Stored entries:
..........

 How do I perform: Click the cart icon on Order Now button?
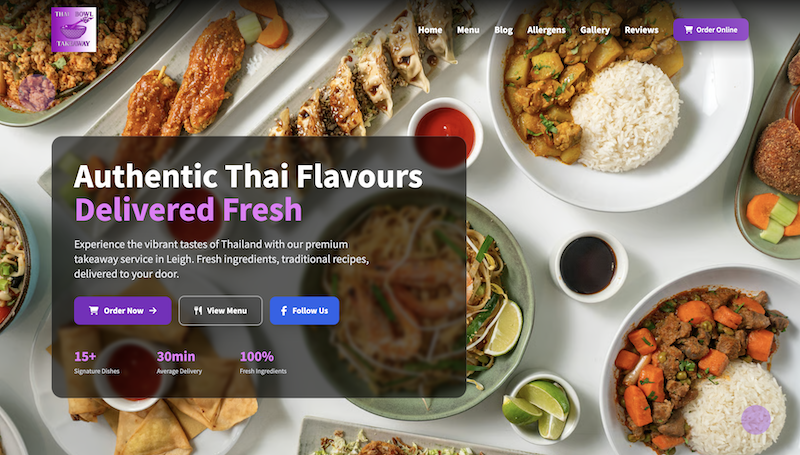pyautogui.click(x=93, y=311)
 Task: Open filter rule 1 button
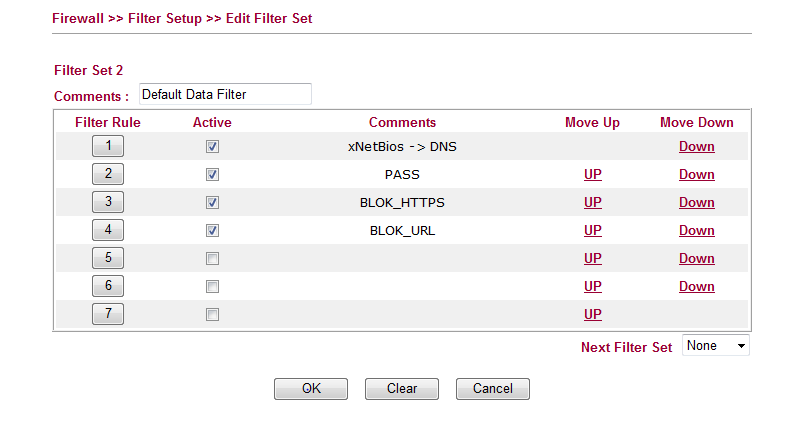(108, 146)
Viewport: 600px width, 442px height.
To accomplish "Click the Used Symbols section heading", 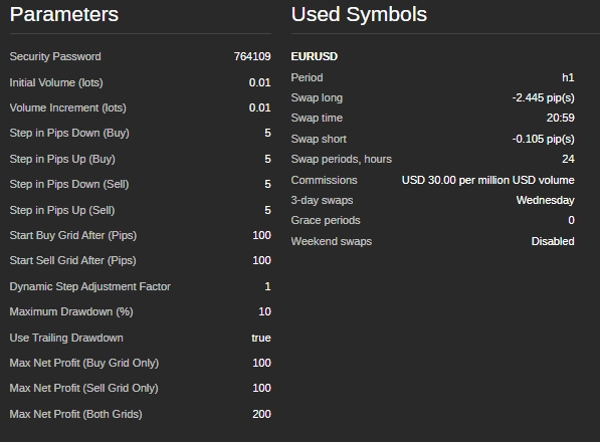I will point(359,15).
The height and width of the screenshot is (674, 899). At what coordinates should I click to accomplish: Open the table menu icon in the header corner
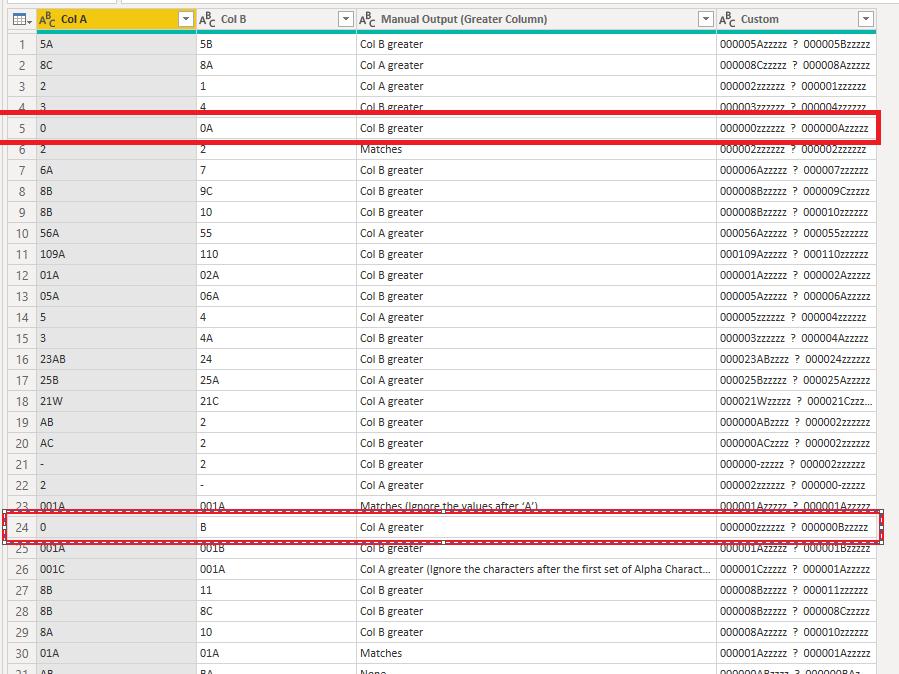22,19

..........

INSTRUCTIONS FOR THE TASK: What is needed is an exact repeat of the lines from the one containing "The height and" through the last line of the records above, both included, with pictures left out.

SOLUTION TO THE EXERCISE:
The height and width of the screenshot is (674, 899). At what coordinates should I click to accomplish: Open the table menu icon in the header corner
22,19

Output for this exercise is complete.